France's New Economy revolution owes a lot to its two previous ones and may even be described as their culmination. What is the New Economy, anyway? Is it just the Old Economy being digitalised? By their sheer volume and their sophistication, the French industry and services have provided a strong market basis for the emerging computer and internet related technologies. This was true even within a context of State-run juggernauts. By the late seventies, the then largely nationalised banking industry was instrumental in the launching of the 'smart' credit card. A lot can be said against Minitel, the computerised home network set up by the then fully state-owned France Telecom some twenty years ago: it was incredibly slow and ineffective and expensive, and its main commercial application was sex fora. Nevertheless it was the world's first attempt in global on-line services before the Internet explosion of the Nineties. It became even truer within the more open and more entrepreneur-friendly environment of the Nineties.

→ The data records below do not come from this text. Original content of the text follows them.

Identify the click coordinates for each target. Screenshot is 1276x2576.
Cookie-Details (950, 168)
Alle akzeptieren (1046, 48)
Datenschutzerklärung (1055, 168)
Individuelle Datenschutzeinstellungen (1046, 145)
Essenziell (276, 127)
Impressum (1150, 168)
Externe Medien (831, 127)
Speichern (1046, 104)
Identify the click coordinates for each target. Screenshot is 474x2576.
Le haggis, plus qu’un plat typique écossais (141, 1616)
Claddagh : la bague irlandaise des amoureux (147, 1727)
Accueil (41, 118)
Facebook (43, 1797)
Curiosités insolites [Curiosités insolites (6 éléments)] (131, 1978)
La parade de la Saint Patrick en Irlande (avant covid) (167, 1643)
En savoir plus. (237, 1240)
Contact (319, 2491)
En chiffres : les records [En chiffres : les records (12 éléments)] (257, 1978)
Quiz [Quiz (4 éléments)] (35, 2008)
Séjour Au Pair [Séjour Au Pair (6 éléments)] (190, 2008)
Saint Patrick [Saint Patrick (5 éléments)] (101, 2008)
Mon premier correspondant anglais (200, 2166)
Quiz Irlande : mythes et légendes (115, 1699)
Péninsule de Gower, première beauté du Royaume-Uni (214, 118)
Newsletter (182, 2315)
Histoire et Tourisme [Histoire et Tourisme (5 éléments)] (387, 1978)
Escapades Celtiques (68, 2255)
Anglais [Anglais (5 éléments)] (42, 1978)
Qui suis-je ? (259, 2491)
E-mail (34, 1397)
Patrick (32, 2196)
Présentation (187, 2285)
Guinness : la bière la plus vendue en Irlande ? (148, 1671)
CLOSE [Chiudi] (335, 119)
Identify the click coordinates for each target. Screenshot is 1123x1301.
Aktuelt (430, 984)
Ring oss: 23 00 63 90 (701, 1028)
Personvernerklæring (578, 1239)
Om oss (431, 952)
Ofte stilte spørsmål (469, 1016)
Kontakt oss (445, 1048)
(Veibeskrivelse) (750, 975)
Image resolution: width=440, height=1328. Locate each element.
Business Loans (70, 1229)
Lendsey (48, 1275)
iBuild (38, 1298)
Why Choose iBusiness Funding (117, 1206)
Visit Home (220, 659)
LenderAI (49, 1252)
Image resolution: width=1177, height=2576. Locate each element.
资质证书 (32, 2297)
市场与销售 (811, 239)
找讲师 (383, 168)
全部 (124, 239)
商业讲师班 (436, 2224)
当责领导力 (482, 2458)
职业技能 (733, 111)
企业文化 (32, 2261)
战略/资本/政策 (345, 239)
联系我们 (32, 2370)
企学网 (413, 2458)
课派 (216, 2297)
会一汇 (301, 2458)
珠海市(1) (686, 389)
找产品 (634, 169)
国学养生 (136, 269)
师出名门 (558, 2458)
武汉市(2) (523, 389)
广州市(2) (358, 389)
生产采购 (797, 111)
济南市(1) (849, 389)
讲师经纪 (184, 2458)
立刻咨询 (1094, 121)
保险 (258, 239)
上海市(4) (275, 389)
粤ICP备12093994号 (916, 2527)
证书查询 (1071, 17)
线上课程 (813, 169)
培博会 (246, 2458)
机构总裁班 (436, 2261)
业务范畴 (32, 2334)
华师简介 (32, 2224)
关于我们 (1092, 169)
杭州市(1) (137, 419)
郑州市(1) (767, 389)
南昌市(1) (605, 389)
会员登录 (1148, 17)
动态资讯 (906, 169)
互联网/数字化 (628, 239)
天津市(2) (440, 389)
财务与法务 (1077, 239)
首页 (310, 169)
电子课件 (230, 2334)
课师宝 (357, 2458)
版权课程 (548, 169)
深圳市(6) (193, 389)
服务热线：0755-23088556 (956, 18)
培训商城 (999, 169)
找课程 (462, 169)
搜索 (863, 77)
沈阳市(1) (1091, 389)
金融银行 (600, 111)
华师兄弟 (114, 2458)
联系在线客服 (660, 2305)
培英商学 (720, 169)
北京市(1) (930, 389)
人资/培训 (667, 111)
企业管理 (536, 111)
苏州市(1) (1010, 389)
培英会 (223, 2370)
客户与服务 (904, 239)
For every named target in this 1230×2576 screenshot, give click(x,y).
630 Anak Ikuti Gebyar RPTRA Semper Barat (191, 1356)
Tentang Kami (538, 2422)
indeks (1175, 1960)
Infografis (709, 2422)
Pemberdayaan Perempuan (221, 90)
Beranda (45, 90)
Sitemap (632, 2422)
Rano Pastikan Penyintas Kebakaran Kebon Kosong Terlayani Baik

But what about the future? France may have to face hard choices quite soon. One vexing instance, in that respect, is the brain drain. France's superior educational system has generated brilliant graduates in almost every field. Until recently, they were happy to contribute to their nation's renaissance. But the more successful the French economy is, the more global it is becoming. And globalisation, in turn, means that young people from France are more likely than in the past to look for better opportunities abroad. Some 250,000 French people are said to live in Tony Blair's free market Britain. Some 500,000 are deemed to have migrated to the United States. California's Silicon Valley alone may host 60,000 French expatriates. They are attracted by higher salaries, more generous stock options, lower taxes, more enticing opportunies to start one's own business, to get rich (really rich) and to enjoy more flexible working patterns. Similar developments may occur in the future between France and Germany if Gerhard Schr-der's fiscal reforms are to be fully implemented.

Will France manage not only to reverse the trend but even to attract more brains and more qualified personnel from the rest of the world? The present Minister of Economy and Finance, Laurent Fabius, certainly has a clear perception of what is at stake. Other leaders may be more confused about it. But the decisive answer will come from the people themselves. My guess is that, all and all, the French are quite thrilled by the shining prospects of the New Economy and ready to undergo some drastic changes in order to get it consolidated. The third economic revolution has only just begun, after all.